## Activity
Please report how many lines of the following entries hold the word "computer", giving the number alone.

Top of Supplied information

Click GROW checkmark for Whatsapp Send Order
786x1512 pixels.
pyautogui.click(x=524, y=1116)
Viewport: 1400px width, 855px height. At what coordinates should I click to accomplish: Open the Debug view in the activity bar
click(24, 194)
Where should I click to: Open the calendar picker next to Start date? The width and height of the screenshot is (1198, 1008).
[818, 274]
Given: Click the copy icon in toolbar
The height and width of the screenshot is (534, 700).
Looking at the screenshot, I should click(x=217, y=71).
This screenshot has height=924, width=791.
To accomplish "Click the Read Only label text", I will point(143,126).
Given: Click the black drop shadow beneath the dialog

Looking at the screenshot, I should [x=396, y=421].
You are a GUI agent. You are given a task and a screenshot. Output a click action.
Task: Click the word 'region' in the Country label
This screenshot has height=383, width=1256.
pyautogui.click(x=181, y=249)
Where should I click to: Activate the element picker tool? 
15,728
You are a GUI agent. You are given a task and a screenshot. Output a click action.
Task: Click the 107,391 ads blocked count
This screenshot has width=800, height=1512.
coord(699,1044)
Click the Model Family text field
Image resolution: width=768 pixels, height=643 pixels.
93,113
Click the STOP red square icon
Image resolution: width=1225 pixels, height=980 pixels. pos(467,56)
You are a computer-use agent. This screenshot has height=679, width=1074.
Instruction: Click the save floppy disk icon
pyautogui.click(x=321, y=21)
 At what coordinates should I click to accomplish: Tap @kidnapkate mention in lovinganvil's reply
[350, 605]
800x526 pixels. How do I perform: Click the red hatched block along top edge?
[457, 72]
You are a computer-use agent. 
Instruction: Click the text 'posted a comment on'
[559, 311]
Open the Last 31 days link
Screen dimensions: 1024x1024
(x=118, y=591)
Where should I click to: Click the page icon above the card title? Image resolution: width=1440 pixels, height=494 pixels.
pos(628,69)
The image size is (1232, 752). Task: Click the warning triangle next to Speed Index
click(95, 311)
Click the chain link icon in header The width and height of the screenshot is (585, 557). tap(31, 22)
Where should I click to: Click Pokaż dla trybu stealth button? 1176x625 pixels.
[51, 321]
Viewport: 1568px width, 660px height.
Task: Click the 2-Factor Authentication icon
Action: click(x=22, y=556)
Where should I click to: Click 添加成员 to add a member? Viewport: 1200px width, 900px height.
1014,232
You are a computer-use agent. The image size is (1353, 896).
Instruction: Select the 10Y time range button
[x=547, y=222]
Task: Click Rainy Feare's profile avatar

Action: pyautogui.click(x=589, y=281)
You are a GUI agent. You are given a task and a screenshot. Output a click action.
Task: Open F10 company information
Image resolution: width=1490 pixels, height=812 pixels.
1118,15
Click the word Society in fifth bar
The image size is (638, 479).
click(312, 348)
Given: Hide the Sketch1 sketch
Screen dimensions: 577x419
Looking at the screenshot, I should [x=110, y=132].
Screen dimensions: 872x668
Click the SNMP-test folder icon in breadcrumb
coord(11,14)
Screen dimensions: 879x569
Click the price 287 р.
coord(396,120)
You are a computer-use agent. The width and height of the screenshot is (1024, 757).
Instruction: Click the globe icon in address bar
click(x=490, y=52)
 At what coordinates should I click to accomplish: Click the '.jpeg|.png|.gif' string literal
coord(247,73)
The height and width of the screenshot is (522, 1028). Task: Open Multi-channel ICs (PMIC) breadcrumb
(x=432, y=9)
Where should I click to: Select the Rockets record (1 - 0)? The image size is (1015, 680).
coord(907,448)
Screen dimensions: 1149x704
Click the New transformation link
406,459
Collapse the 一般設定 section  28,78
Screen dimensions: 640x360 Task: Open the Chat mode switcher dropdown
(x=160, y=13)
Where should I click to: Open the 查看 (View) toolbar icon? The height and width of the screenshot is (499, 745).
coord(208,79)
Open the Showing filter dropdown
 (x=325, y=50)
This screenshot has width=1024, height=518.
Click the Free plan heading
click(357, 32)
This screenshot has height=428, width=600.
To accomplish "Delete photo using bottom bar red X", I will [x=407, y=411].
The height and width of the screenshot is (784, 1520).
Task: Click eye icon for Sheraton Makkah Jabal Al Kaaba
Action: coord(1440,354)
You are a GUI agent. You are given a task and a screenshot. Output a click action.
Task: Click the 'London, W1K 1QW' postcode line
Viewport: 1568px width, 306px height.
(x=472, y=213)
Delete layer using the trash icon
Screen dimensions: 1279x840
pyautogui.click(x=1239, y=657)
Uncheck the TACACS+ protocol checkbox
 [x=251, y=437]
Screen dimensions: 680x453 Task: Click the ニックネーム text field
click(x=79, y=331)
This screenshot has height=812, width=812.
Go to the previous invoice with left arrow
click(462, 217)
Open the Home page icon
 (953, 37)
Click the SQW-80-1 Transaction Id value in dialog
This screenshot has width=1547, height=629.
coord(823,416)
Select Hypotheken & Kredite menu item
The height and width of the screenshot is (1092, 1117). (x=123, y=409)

Bottom of Supplied information

## Response to the task
4